La parole d’André Gorz est d’abord celle d’un philosophe. Sa rencontre avec Jean-Paul Sartre eut une influence durable sur lui. Loin des systèmes, il conçoit la philosophie comme une façon de se penser soi-même.

La cause que jamais il ne perdra de vue est la défense de l’autonomie individuelle comme moteur du changement social. C’est peut-être sa fidélité à la part non socialisable de l’individu, héritée de la tradition philosophique, qui explique l’incompréhension répétée de ses amis syndicalistes et sociologues mais aussi écologistes face à cette pensée qui n’a cessé d’évoluer.

À partir des années 70, ses réflexions sont influencées par Ivan Illich. Tous les deux affirment l’autonomie de l’individu que Gorz déplace sur le terrain du travail où la rationalité économique a dépossédé l’individu de lui-même. Au centre de ses réflexions : la question de l’aliénation individuelle ou collective qui empêche l’homme d’être lui-même. Le décalage entre ce que les individus sont par eux-mêmes et leur être social n’a cessé de le préoccuper.

La publication des Métamorphoses du travail, le plus accompli de ses ouvrages selon Gorz lui-même, correspond à un tournant dans sa pensée. Quand il entreprend son écriture, il ne croit plus dans le travail ou plutôt il ne croit plus dans sa valeur émancipatrice telle qu’elle est théorisée par le marxisme. D’ores et déjà, précisons que le travail dont il est question est le « travail-emploi », le « travail-marchandise », moyen de gagner sa vie. Il faut le comprendre comme le négatif du travail au sens anthropologique pensé, comme activité d’expression et d’extériorisation de soi.

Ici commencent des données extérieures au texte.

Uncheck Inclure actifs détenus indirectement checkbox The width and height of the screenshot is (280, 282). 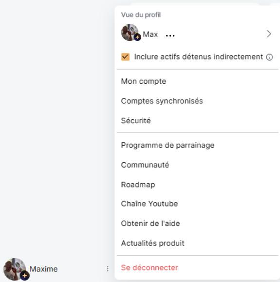(125, 57)
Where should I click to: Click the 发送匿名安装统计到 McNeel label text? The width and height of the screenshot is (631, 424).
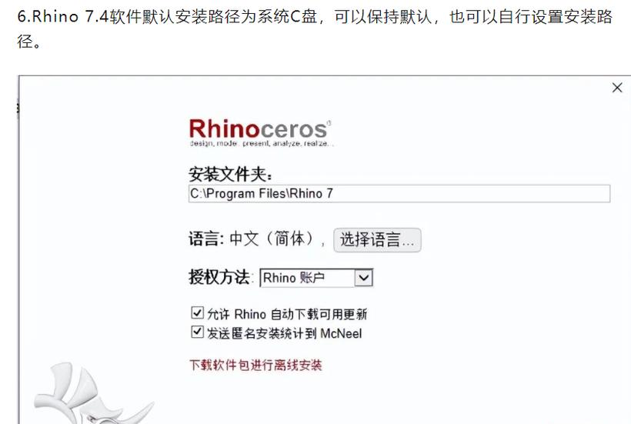(284, 333)
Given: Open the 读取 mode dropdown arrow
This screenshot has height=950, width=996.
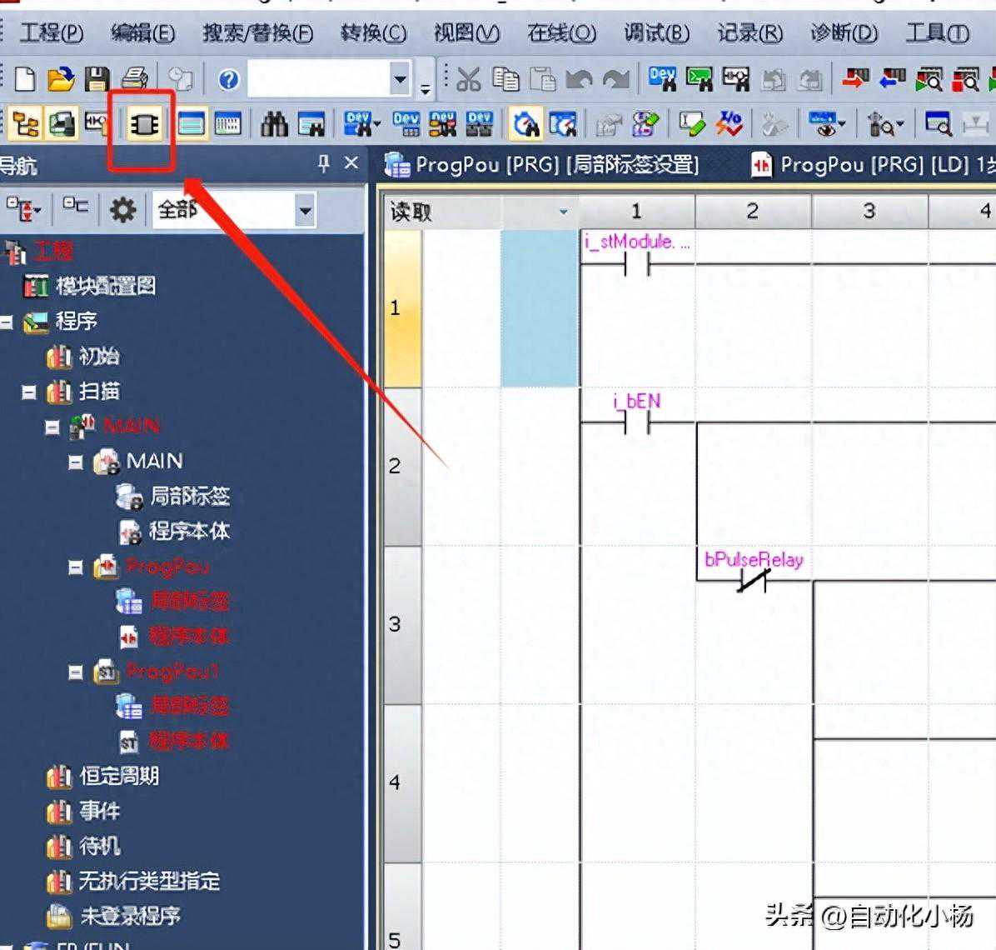Looking at the screenshot, I should click(x=564, y=212).
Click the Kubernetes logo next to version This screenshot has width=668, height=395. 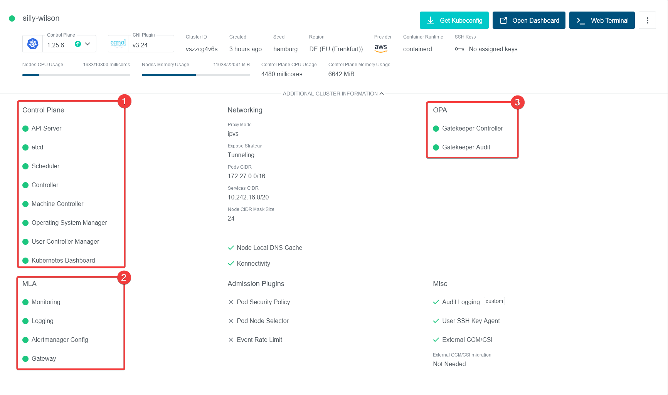33,44
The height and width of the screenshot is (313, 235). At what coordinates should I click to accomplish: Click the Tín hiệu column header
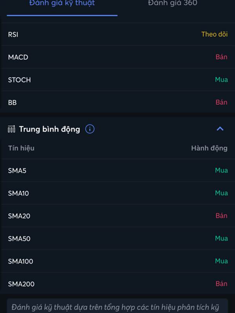[21, 148]
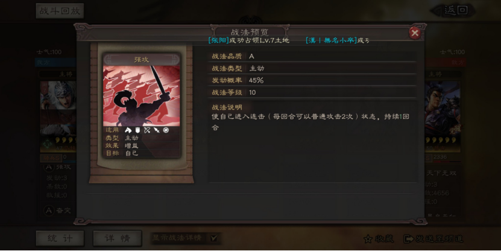Click the shield infantry icon on 强攻 card
This screenshot has height=251, width=501.
click(137, 130)
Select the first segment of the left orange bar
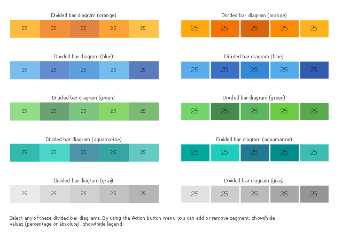This screenshot has height=238, width=342. tap(25, 28)
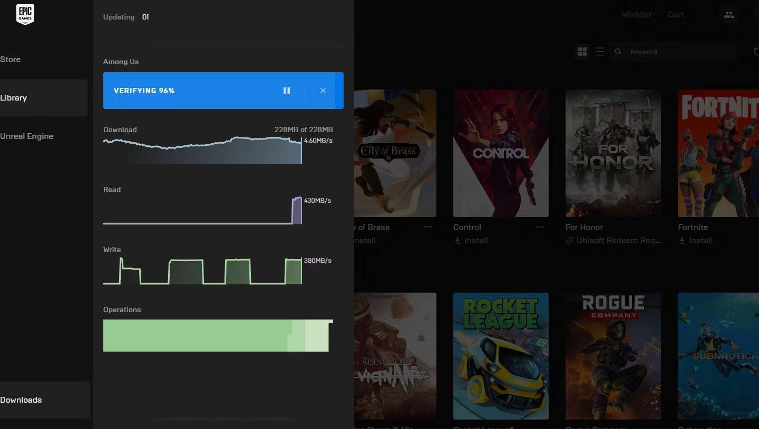Open the three-dot menu for Control
Image resolution: width=759 pixels, height=429 pixels.
click(x=540, y=227)
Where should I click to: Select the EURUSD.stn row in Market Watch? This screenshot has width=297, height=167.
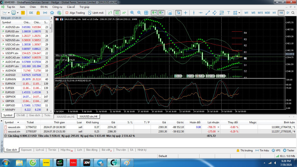[12, 31]
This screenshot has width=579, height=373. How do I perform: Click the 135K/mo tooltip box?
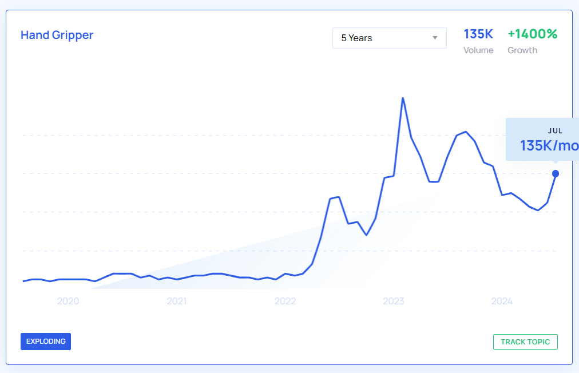(544, 140)
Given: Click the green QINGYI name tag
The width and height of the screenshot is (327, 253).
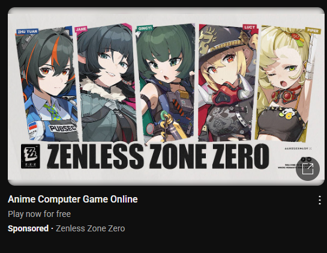Looking at the screenshot, I should tap(145, 28).
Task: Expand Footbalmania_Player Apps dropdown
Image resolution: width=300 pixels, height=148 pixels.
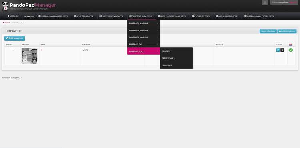Action: (260, 16)
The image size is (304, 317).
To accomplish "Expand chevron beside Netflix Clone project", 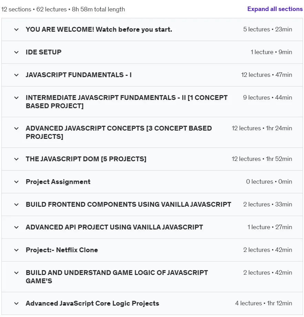I will [17, 250].
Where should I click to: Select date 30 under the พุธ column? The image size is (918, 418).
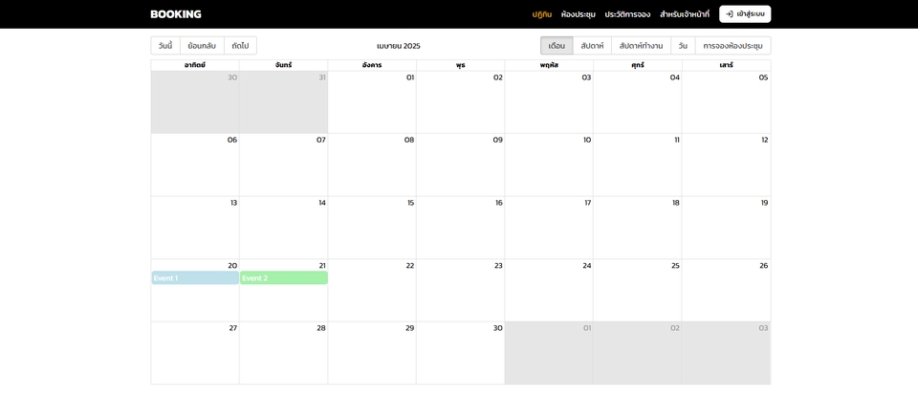pos(497,328)
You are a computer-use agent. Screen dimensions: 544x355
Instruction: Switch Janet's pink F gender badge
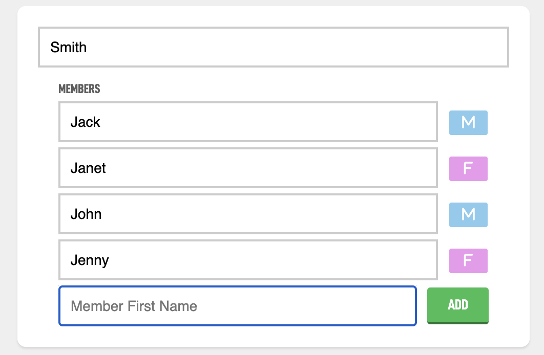(468, 169)
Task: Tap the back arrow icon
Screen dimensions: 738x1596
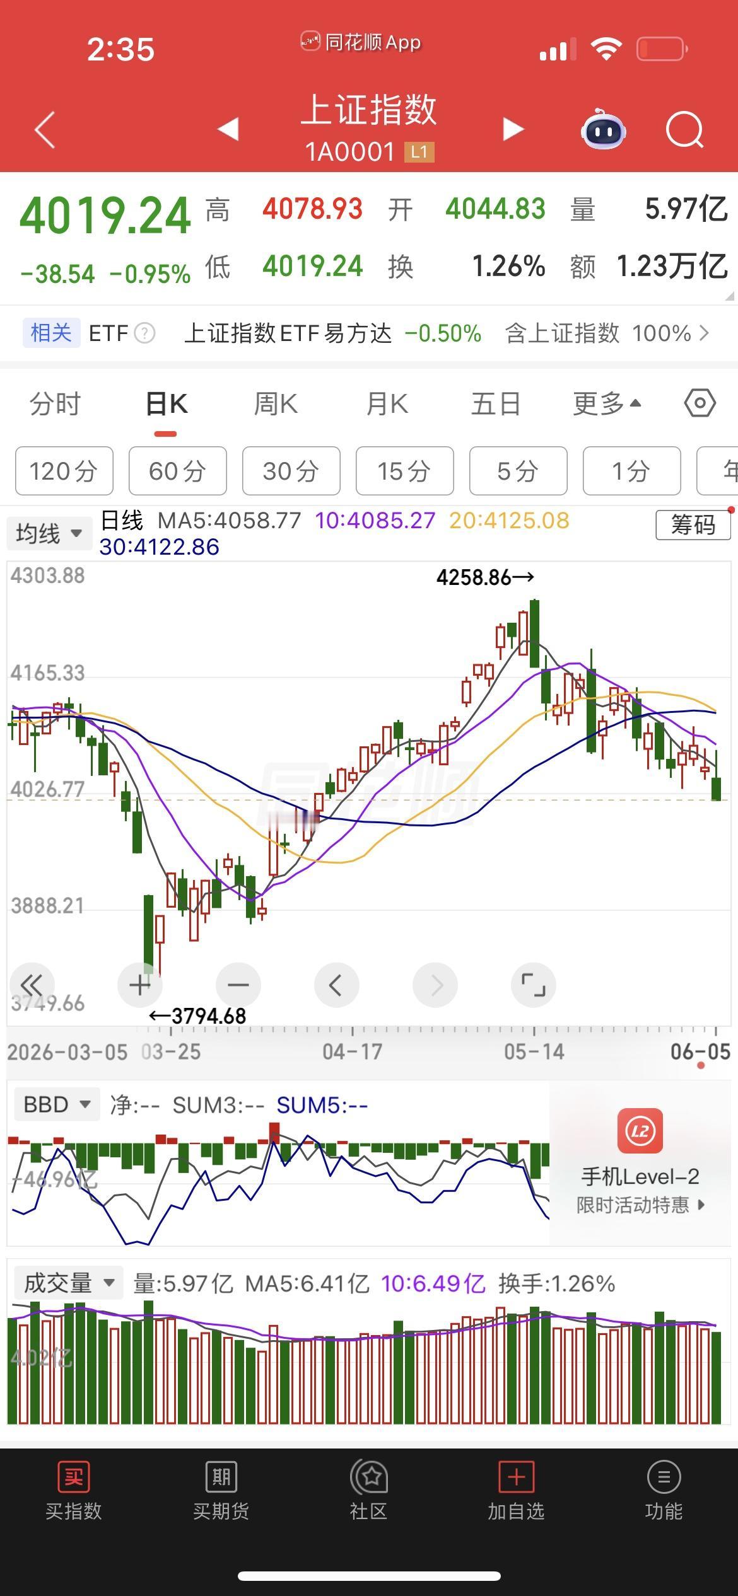Action: (45, 130)
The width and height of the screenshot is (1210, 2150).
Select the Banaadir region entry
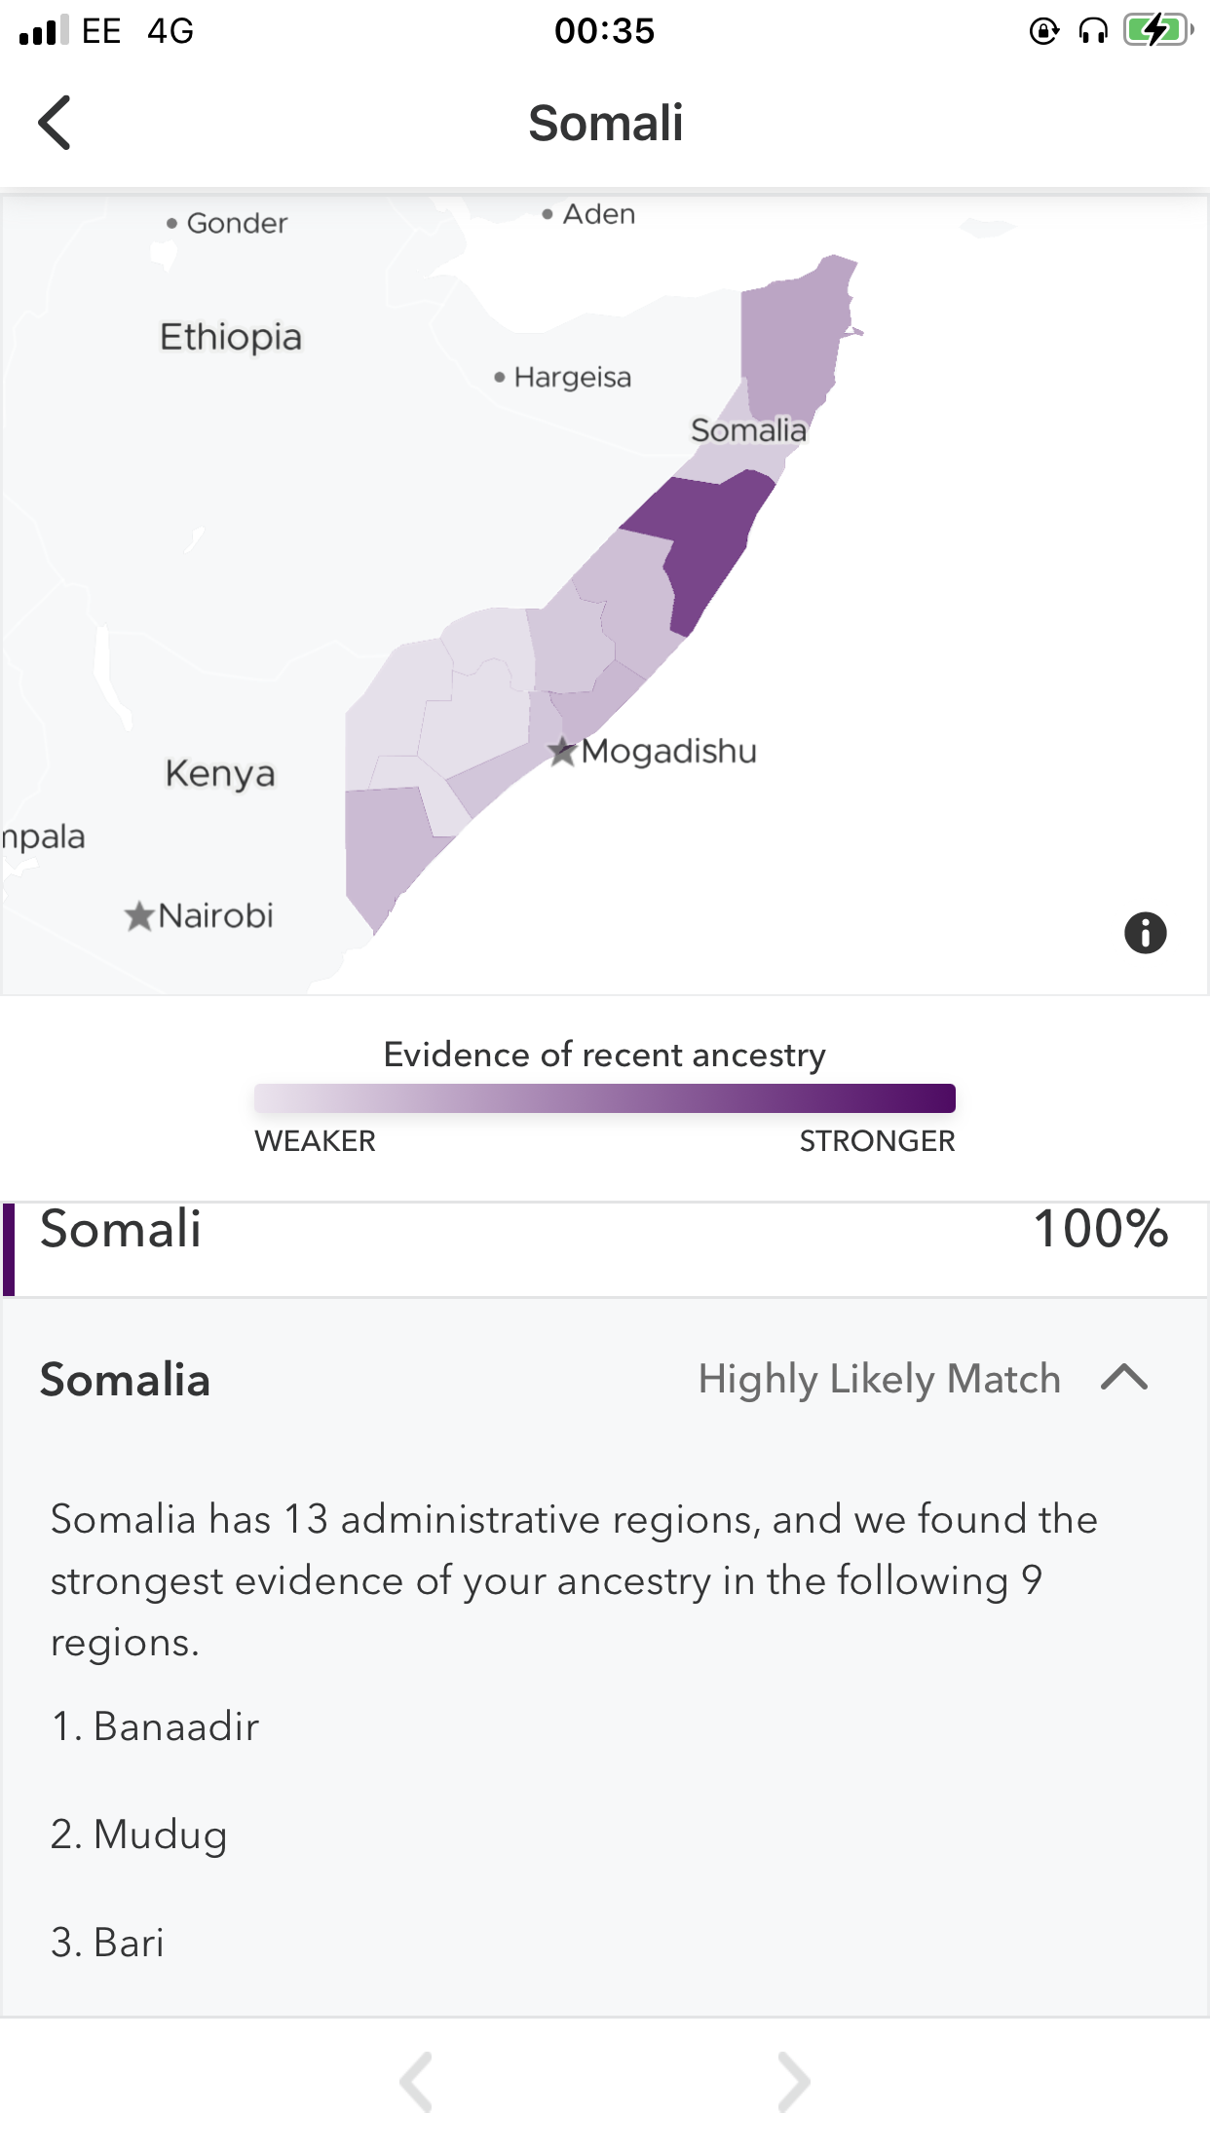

Huit ans plus tôt, il a fait paraître ses Adieux au prolétariat qui marque une rupture avec la perspective marxiste d’une libération obtenue par le développement des forces productives et la place du prolétariat dans ce processus. L’émergence de nouveaux travailleurs qualifiés – les techniciens – a fait perdre au monde ouvrier son unité. Ce n’est plus de la classe ouvrière que peut venir l’émancipation.

Avec Métamorphoses du travail, Gorz fait un pas de plus. Le travail n’est plus le levier incontournable de la libération. Ses transformations annoncent sa fin ! Tout au moins la fin d’une société qui en a fait le pilier central.

2. L’invention du travail

Les sociétés occidentales ont longtemps eu recours à l’auto-production. L’essentiel des besoins est couvert par la production au sein de la famille ou du village. Dans ce cadre, « il faut le temps qu’il faut », la durée du travail et son intensité sont limitées à la possibilité d’assurer sa subsistance. L’artisan est en possession d’un savoir-faire irremplaçable.

Au milieu du XIXe siècle, le capitalisme industriel invente ce que nous appelons le travail et que Marx considérait comme du « travail abstrait ». C’est, tout simplement, le travail salarié.

Objet d’une quantification, il obéit à une rationalité économique. Son introduction s’est heurtée à la résistance de l’ouvrier. Pour le contraindre à travailler davantage, la bourgeoisie lui a versé des salaires si faibles qu’il doit accepter de travailler jusqu’à dix heures par jour toute la semaine pour gagner sa vie. Le travail acquiert une valeur d’échange.

Pour réduire le coût du produit, la quantité de travail nécessaire à sa fabrication doit pouvoir être mesurée, sans considération de la personnalité du travailleur. Avec un travail qui n’est plus qu’abstrait, le travailleur est réduit à sa force de travail. Par mesure d’efficacité, le travail est devenu une activité mécanique, répétitive et impersonnelle. Avec la standardisation des tâches, la dépossession de ses savoir-faire, l’ouvrier ne parvient plus à s’identifier à son activité.

Le travailleur démotivé accepte son travail parce qu’il en attend des compensations. L’intérêt ou même le plaisir que le travailleur trouve dans ce qu’il fait ne sont pas exclus mais ils sont secondaires. L’argent qui est la récompense du travail devient la raison d’être de celui-ci.

3. Le travailleur consommateur ou le toujours plus

Par son caractère inédit, la rationalisation économique a provoqué une mutation culturelle. Elle a engendré une scission entre le temps de travail et le temps de vivre.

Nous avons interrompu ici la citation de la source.